SAFB restricts contact domain boundaries associated with L1 chimeric transcription

Long interspersed element-1 (LINE-1 or L1) comprises 17% of the human genome, continuously generates genetic variations, and cause disease in certain cases. However, the regulation and function of L1 remain poorly understood. Here, we uncover that L1 can enrich RNA polymerase IIs (Pol IIs), express L1 chimeric transcripts and create contact domain boundaries. This impact of L1 is restricted by a nuclear matrix protein Scaffold Attachment Factor B (SAFB) that recognizes transcriptionally active L1s by binding L1 transcripts to inhibit Pol II enrichment and reduce L1 transcription. Acute inhibition of Pol II transcription abolishes the domain boundaries associated with L1 chimeric transcripts, indicating a transcription-dependent mechanism. Deleting L1 impairs domain boundary formation, and L1 insertions during evolution have introduced species-specific domain boundaries. Our data show that L1 can create Pol II enriched regions that alter genome organization, and that SAFB regulates L1 and Pol II activity to preserve gene regulation.

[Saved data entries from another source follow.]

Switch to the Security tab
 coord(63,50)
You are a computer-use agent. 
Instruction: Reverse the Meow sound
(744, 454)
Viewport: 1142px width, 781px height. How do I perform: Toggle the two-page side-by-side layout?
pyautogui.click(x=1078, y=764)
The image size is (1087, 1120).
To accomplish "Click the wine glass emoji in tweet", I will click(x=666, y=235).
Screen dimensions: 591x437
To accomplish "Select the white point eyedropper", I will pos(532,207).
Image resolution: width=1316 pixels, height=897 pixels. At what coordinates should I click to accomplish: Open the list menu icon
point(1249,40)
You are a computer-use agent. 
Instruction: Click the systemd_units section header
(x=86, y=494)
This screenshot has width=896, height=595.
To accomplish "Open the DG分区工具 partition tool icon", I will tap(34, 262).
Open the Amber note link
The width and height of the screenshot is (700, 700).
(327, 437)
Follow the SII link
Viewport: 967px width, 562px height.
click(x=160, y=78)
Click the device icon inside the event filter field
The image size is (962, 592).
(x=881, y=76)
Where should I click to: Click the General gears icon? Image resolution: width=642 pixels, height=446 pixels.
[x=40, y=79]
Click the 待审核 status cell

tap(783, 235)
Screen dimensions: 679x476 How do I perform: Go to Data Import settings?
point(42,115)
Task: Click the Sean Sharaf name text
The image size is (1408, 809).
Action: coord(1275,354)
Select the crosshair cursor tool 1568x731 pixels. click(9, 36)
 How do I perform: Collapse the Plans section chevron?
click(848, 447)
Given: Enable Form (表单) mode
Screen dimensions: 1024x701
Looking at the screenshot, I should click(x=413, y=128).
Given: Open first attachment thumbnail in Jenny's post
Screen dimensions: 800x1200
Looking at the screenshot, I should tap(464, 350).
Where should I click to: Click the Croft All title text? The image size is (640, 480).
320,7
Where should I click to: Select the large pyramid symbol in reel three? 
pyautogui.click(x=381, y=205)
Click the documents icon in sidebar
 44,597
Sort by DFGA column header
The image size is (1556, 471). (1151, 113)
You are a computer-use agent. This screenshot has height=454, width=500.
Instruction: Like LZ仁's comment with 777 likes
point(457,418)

长散在核元件-1（Long interspersed element-1）占人类基因组的17%，可持续产生遗传变异，在特定情况下还会引发疾病。然而，学界对L1的调控机制与生物学功能仍知之甚少。本研究揭示，L1可富集RNA聚合酶II（RNA polymerase II）、表达L1嵌合转录本，并构建染色质接触结构域边界。L1的上述调控效应可被核基质蛋白支架附着因子B（Scaffold Attachment Factor B，SAFB）所抑制：SAFB可结合L1转录本以识别转录活跃的L1，进而抑制RNA聚合酶II的富集并降低L1的转录水平。对RNA聚合酶II转录的急性抑制可消除与L1嵌合转录本相关的结构域边界，表明该调控机制依赖于转录过程。敲除L1会破坏结构域边界的形成，而进化过程中发生的L1插入事件则引入了物种特异性的染色质结构域边界。本研究数据证实，L1可构建富集RNA聚合酶II的染色质区域，进而改变基因组三维组织结构；同时SAFB可通过调控L1与RNA聚合酶II的活性，维持正常的基因表达调控。